Investigation of solvent annealing time dependence on morphology formation in polystyrene--\textit{block}--polylactide thin films

Solvent vapor annealing exposes a block polymer film to the vapors of one or more solvents, swelling the film. This process increases polymer mobility and can direct a self-assembly process by tuning the surface energy. Despite its efficacy to produce well-ordered, periodic nanostructures, no standardized production scheme exists. This is primarily due to a lack of understanding the intricate role multiple, incommensurate parameters play. By analogy to thermal annealing of elemental solids, the time a thin film spends in an equilibrium solvent concentration is one factor that will dictate the degree of ordering. To elucidate, optimized annealing conditions for perpendicular cylinder forming polystyrene-\textit{block}-polylactide exist at solvent concentrations just below the order-disorder transition, where the kinetic and thermal processes required for recrystallization and crystal growth are optimally fast (similar to thermal annealing). By use of a purpose-built, climate-controlled solvent annealing chamber, we map out the annealing time dependence for non-optimized solvent concentrations.
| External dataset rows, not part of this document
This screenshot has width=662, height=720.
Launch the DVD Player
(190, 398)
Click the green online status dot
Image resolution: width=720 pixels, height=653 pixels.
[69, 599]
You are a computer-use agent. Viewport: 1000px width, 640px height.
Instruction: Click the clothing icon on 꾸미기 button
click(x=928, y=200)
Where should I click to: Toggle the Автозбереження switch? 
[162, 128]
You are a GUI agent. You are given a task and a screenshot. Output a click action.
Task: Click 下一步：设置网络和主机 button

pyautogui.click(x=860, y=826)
Namely, at lower solvent concentrations, where mobility is limited, longer times are required for large lateral correlation lengths. \textit{In situ} spectral reflectance monitors solvent concentration, regulated \textit{via }a mass-flow controlled solvent inlet, offering precision control over annealing. Atomic force microscopy, in conjunction with O$_{\mathrm{2}}$ plasma etching, provides 3-dimensional imaging of the nanoscale morphology. This work was funded by NASA Nebraska Space Grant.